Yes, that was a pleasant life on picket, in the delicious early summer of the
South, and among the endless flowery forests of that blossoming isle.
In the retrospect I seem to see myself adrift upon a horse's back amid a sea of roses.
The various outposts were within a six-mile radius, and it was one long, delightful gallop, day and night.
I have a faint impression that the moon shone steadily every night for two months; and yet I remember certain periods of such dense darkness that in riding through the wood-paths it was really unsafe to go beyond a walk, for fear of branches above and roots below; and one of my officers was once shot at by a Rebel scout who stood unperceived at his horse's bridle.

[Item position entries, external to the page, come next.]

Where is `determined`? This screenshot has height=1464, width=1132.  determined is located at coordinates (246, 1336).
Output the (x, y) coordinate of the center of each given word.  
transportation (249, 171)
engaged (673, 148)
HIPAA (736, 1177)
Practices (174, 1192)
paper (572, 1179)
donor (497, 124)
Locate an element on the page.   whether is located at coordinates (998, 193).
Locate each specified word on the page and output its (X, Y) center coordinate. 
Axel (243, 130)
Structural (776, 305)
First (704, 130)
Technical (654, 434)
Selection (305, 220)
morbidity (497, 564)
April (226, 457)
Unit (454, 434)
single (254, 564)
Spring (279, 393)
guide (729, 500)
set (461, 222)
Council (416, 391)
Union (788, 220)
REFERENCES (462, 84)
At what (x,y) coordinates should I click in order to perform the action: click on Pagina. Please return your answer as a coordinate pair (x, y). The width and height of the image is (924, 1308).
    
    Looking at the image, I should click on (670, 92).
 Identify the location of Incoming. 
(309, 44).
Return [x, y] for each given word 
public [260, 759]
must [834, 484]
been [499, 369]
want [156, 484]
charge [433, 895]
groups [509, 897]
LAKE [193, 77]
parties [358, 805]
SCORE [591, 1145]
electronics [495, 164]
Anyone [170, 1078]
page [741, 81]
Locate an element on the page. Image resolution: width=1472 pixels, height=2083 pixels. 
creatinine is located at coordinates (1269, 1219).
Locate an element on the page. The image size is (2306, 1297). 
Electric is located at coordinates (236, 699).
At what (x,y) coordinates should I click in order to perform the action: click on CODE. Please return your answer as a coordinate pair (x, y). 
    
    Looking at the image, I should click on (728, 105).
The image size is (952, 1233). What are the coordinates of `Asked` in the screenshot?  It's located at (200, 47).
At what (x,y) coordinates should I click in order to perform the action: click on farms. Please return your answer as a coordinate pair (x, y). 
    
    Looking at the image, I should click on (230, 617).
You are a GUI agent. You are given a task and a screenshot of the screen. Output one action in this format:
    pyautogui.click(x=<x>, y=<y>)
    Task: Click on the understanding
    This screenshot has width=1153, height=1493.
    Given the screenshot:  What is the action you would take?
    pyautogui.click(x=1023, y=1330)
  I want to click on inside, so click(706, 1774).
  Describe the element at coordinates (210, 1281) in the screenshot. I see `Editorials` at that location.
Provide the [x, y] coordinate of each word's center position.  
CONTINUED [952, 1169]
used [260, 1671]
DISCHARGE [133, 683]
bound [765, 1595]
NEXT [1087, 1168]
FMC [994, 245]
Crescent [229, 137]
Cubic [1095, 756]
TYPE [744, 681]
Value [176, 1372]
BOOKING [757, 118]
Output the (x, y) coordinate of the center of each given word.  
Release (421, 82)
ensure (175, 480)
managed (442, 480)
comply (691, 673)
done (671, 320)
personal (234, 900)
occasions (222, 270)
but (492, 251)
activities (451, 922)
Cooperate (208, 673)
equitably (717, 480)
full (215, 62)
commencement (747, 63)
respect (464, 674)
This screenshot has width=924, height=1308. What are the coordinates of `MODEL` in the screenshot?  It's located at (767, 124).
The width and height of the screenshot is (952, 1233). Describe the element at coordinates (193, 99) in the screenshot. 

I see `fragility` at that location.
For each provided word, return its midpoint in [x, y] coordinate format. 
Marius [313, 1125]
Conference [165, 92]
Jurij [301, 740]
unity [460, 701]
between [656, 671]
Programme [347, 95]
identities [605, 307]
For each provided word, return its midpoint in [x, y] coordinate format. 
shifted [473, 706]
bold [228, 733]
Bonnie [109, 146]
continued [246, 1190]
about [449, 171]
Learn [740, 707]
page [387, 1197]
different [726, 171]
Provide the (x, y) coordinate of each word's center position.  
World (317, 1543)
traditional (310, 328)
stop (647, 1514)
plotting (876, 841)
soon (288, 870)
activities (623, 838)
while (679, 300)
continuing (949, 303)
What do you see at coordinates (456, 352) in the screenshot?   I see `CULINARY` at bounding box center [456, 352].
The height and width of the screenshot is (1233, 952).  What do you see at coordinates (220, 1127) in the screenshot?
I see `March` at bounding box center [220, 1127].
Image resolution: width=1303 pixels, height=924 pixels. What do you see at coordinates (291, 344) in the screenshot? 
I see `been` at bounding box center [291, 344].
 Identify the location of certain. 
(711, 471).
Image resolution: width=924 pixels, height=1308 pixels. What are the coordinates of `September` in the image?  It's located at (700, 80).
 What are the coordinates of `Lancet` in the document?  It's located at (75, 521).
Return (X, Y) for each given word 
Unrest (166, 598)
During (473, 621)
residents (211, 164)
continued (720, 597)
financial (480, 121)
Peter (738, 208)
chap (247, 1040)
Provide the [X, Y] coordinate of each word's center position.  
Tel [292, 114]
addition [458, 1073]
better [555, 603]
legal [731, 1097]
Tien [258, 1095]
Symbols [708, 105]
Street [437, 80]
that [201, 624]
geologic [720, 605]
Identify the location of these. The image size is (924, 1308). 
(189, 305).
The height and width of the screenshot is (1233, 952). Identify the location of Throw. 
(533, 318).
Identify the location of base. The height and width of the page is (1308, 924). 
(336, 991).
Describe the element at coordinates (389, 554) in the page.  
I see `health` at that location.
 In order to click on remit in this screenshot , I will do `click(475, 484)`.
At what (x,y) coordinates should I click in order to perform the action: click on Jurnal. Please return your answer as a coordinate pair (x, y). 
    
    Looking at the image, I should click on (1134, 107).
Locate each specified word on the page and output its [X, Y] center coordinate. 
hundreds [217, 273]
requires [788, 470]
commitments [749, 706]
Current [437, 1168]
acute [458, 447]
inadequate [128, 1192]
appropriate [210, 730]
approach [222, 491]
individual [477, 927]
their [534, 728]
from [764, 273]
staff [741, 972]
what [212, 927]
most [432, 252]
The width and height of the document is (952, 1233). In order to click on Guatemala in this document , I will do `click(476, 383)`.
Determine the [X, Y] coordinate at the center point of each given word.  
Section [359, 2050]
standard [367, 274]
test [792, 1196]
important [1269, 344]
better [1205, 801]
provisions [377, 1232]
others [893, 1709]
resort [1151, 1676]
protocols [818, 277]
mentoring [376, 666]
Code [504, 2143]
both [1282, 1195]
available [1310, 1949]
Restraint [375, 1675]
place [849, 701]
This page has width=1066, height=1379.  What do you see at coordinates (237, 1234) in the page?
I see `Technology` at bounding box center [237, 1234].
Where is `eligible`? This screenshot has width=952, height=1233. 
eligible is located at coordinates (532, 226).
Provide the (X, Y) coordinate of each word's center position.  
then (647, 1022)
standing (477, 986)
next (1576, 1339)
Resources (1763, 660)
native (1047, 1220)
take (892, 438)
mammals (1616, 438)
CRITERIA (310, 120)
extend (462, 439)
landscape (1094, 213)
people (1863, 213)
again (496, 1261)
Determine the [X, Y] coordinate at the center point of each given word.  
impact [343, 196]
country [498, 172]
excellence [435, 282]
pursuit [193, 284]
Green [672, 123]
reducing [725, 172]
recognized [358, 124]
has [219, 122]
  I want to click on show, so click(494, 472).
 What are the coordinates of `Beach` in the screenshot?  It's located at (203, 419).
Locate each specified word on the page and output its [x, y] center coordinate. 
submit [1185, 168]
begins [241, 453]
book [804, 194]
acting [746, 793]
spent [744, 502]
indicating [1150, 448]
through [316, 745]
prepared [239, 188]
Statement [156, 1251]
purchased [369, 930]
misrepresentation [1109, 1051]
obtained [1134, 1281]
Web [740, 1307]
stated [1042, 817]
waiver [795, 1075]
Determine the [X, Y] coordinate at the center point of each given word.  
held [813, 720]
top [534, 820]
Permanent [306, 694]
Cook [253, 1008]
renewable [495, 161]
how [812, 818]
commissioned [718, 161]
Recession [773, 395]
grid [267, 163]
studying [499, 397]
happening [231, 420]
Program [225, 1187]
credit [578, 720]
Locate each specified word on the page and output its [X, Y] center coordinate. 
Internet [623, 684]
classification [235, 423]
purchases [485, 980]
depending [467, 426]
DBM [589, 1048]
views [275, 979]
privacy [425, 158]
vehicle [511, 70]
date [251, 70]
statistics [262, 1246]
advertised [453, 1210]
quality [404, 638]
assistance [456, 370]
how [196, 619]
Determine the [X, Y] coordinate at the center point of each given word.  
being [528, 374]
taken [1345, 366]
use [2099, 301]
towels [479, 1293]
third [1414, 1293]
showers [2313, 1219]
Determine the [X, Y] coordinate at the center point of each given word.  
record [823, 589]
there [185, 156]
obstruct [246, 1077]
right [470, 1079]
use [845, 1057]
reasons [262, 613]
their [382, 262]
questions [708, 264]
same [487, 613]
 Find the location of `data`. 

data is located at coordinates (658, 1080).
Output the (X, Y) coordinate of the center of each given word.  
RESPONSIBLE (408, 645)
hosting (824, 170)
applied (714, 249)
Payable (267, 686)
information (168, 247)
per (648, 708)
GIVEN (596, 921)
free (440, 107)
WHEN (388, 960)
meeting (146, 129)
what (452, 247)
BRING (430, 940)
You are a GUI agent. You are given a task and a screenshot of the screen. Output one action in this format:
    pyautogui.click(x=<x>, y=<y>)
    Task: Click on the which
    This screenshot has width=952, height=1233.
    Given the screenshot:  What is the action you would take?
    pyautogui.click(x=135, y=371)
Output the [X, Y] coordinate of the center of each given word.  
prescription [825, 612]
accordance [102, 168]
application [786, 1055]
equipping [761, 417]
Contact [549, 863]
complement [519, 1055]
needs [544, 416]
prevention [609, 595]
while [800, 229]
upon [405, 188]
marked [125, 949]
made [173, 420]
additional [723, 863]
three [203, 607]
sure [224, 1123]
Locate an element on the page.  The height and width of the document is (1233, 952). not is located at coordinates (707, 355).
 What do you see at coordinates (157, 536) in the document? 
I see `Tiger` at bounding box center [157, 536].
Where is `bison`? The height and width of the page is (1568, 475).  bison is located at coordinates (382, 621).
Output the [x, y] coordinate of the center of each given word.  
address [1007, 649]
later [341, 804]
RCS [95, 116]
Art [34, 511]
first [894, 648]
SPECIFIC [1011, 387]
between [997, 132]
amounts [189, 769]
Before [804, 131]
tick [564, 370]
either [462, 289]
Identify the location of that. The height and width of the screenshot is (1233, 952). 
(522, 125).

To those doing outpost-duty on an island, however large, the main-land has all the fascination of forbidden fruit, and on a scale bounded only by the horizon.
Emerson says that every house looks ideal until we enter it,--and it is certainly so, if it be just the other side of the hostile lines.
Every grove in that blue distance appears enchanted ground, and yonder loitering gray-back leading his horse to water in the farthest distance, makes one thrill with a desire to hail him, to shoot at him, to capture him, to do anything to bridge this inexorable dumb space that lies between.
A boyish feeling, no doubt, and one that time diminishes, without effacing; yet it is a feeling which lies at the bottom of many rash actions in war, and of some brilliant ones.